• EXERCISE DATA:
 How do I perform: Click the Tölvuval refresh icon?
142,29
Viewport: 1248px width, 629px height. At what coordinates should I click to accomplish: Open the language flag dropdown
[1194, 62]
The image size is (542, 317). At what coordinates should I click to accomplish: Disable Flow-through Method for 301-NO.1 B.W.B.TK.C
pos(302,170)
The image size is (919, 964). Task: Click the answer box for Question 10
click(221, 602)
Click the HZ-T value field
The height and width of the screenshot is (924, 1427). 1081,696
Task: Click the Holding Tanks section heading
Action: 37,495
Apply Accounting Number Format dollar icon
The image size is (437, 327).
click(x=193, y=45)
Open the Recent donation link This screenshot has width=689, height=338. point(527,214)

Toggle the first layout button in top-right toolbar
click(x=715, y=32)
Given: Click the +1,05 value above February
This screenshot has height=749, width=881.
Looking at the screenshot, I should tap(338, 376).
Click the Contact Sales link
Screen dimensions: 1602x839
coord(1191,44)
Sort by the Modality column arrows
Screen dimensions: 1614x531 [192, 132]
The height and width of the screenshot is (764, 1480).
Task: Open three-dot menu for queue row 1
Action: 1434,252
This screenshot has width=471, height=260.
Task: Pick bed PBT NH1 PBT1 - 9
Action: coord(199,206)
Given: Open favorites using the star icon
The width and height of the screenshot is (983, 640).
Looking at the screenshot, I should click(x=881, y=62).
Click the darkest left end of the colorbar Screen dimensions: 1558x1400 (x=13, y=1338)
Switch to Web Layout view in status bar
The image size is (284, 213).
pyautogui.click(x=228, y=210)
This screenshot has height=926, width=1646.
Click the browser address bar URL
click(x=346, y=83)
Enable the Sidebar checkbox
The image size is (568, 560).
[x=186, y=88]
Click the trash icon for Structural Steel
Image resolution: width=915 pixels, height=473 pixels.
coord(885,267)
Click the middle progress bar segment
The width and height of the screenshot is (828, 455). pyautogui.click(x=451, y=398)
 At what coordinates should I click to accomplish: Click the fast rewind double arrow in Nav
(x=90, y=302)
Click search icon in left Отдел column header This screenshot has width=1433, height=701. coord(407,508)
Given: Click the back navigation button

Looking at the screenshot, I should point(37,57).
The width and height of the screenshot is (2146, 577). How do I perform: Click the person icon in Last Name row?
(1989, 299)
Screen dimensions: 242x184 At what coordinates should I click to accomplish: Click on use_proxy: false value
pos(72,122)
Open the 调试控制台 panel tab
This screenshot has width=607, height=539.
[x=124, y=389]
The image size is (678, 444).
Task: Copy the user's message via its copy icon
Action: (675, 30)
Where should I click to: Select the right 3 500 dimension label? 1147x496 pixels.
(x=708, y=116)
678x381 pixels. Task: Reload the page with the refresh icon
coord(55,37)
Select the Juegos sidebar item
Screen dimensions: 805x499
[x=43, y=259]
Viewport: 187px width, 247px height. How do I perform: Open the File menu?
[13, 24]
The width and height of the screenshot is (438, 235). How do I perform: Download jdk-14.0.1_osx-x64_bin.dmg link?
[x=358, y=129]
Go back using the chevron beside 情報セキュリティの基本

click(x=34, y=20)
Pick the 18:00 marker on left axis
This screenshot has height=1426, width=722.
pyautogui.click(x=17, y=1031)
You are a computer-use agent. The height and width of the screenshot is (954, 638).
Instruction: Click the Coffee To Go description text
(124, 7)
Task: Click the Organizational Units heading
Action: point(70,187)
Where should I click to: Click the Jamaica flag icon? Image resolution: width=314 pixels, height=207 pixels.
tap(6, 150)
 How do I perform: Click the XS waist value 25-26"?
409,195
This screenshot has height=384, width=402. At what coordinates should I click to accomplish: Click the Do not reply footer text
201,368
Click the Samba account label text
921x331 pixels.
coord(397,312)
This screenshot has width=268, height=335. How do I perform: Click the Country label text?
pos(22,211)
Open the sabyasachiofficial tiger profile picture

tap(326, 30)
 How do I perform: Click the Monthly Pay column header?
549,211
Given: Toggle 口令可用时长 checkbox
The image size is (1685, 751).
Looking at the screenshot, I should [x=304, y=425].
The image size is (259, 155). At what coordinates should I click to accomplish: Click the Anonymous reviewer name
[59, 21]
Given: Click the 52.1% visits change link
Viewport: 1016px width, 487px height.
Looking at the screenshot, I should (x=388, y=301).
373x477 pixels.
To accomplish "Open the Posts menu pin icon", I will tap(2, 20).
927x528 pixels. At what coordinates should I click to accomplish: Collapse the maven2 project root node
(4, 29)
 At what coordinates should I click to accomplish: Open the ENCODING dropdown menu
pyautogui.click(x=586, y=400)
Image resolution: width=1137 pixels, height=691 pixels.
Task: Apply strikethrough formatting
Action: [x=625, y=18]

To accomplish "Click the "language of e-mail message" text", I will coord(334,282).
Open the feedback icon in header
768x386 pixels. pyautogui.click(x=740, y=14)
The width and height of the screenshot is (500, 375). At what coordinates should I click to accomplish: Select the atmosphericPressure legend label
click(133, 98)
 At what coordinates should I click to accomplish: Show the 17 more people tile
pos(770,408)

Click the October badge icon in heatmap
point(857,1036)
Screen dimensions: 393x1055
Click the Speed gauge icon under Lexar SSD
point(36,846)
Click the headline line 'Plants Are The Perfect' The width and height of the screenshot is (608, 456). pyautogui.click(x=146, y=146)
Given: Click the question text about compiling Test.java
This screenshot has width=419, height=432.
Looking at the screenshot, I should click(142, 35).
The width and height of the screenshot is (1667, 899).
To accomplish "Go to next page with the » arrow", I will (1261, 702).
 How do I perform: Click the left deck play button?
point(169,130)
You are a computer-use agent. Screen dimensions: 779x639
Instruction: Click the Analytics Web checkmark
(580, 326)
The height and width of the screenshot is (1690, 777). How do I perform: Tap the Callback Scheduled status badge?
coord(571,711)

• EXERCISE BRIEF:
Reproduce the material above, replacing "Contact Sales" with "Book a Demo" and leaving everything else unchanged.

• SOLVED EXERCISE:
 How do I perform: Click the Tölvuval refresh icon?
142,29
Viewport: 1248px width, 629px height. At what coordinates should I click to accomplish: Open the language flag dropdown
[1194, 62]
The image size is (542, 317). At what coordinates should I click to accomplish: Disable Flow-through Method for 301-NO.1 B.W.B.TK.C
pos(302,170)
The image size is (919, 964). Task: Click the answer box for Question 10
click(221, 602)
Click the HZ-T value field
The height and width of the screenshot is (924, 1427). 1081,696
Task: Click the Holding Tanks section heading
Action: 37,495
Apply Accounting Number Format dollar icon
The image size is (437, 327).
click(x=193, y=45)
Open the Recent donation link This screenshot has width=689, height=338. point(527,214)

Toggle the first layout button in top-right toolbar
click(x=715, y=32)
Given: Click the +1,05 value above February
This screenshot has height=749, width=881.
Looking at the screenshot, I should tap(338, 376).
Click the Book a Demo link
Screen dimensions: 1602x839
coord(1191,44)
Sort by the Modality column arrows
Screen dimensions: 1614x531 [192, 132]
The height and width of the screenshot is (764, 1480).
Task: Open three-dot menu for queue row 1
Action: 1434,252
This screenshot has width=471, height=260.
Task: Pick bed PBT NH1 PBT1 - 9
Action: coord(199,206)
Given: Open favorites using the star icon
The width and height of the screenshot is (983, 640).
Looking at the screenshot, I should click(x=881, y=62).
Click the darkest left end of the colorbar Screen dimensions: 1558x1400 (x=13, y=1338)
Switch to Web Layout view in status bar
The image size is (284, 213).
pyautogui.click(x=228, y=210)
This screenshot has height=926, width=1646.
Click the browser address bar URL
click(x=346, y=83)
Enable the Sidebar checkbox
The image size is (568, 560).
[x=186, y=88]
Click the trash icon for Structural Steel
Image resolution: width=915 pixels, height=473 pixels.
coord(885,267)
Click the middle progress bar segment
The width and height of the screenshot is (828, 455). pyautogui.click(x=451, y=398)
 At what coordinates should I click to accomplish: Click the fast rewind double arrow in Nav
(x=90, y=302)
Click search icon in left Отдел column header This screenshot has width=1433, height=701. coord(407,508)
Given: Click the back navigation button

Looking at the screenshot, I should point(37,57).
The width and height of the screenshot is (2146, 577). How do I perform: Click the person icon in Last Name row?
(1989, 299)
Screen dimensions: 242x184 At what coordinates should I click to accomplish: Click on use_proxy: false value
pos(72,122)
Open the 调试控制台 panel tab
This screenshot has width=607, height=539.
[x=124, y=389]
The image size is (678, 444).
Task: Copy the user's message via its copy icon
Action: (675, 30)
Where should I click to: Select the right 3 500 dimension label? 1147x496 pixels.
(x=708, y=116)
678x381 pixels. Task: Reload the page with the refresh icon
coord(55,37)
Select the Juegos sidebar item
Screen dimensions: 805x499
[x=43, y=259]
Viewport: 187px width, 247px height. How do I perform: Open the File menu?
[13, 24]
The width and height of the screenshot is (438, 235). How do I perform: Download jdk-14.0.1_osx-x64_bin.dmg link?
[x=358, y=129]
Go back using the chevron beside 情報セキュリティの基本

click(x=34, y=20)
Pick the 18:00 marker on left axis
This screenshot has height=1426, width=722.
pyautogui.click(x=17, y=1031)
You are a computer-use agent. The height and width of the screenshot is (954, 638).
Instruction: Click the Coffee To Go description text
(124, 7)
Task: Click the Organizational Units heading
Action: point(70,187)
Where should I click to: Click the Jamaica flag icon? Image resolution: width=314 pixels, height=207 pixels.
tap(6, 150)
 How do I perform: Click the XS waist value 25-26"?
409,195
This screenshot has height=384, width=402. At what coordinates should I click to accomplish: Click the Do not reply footer text
201,368
Click the Samba account label text
921x331 pixels.
coord(397,312)
This screenshot has width=268, height=335. How do I perform: Click the Country label text?
pos(22,211)
Open the sabyasachiofficial tiger profile picture

tap(326, 30)
 How do I perform: Click the Monthly Pay column header?
549,211
Given: Toggle 口令可用时长 checkbox
The image size is (1685, 751).
Looking at the screenshot, I should [x=304, y=425].
The image size is (259, 155). At what coordinates should I click to accomplish: Click the Anonymous reviewer name
[59, 21]
Given: Click the 52.1% visits change link
Viewport: 1016px width, 487px height.
Looking at the screenshot, I should (x=388, y=301).
373x477 pixels.
To accomplish "Open the Posts menu pin icon", I will tap(2, 20).
927x528 pixels. At what coordinates should I click to accomplish: Collapse the maven2 project root node
(4, 29)
 At what coordinates should I click to accomplish: Open the ENCODING dropdown menu
pyautogui.click(x=586, y=400)
Image resolution: width=1137 pixels, height=691 pixels.
Task: Apply strikethrough formatting
Action: [x=625, y=18]

To accomplish "Click the "language of e-mail message" text", I will coord(334,282).
Open the feedback icon in header
768x386 pixels. pyautogui.click(x=740, y=14)
The width and height of the screenshot is (500, 375). At what coordinates should I click to accomplish: Select the atmosphericPressure legend label
click(133, 98)
 At what coordinates should I click to accomplish: Show the 17 more people tile
pos(770,408)

Click the October badge icon in heatmap
point(857,1036)
Screen dimensions: 393x1055
Click the Speed gauge icon under Lexar SSD
point(36,846)
Click the headline line 'Plants Are The Perfect' The width and height of the screenshot is (608, 456). pyautogui.click(x=146, y=146)
Given: Click the question text about compiling Test.java
This screenshot has width=419, height=432.
Looking at the screenshot, I should click(142, 35).
The width and height of the screenshot is (1667, 899).
To accomplish "Go to next page with the » arrow", I will (1261, 702).
 How do I perform: Click the left deck play button?
point(169,130)
You are a computer-use agent. Screen dimensions: 779x639
Instruction: Click the Analytics Web checkmark
(580, 326)
The height and width of the screenshot is (1690, 777). How do I perform: Tap the Callback Scheduled status badge?
coord(571,711)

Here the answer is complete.